(Stored data)
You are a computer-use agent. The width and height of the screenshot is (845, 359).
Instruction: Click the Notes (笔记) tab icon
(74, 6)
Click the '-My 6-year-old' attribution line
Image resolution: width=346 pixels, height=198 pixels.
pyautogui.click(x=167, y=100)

» Instructions for the task:
Transcribe the records above with every character unchanged.

» Result of this exercise:
You are a computer-use agent. The width and height of the screenshot is (845, 359).
Instruction: Click the Notes (笔记) tab icon
(74, 6)
Click the '-My 6-year-old' attribution line
Image resolution: width=346 pixels, height=198 pixels.
pyautogui.click(x=167, y=100)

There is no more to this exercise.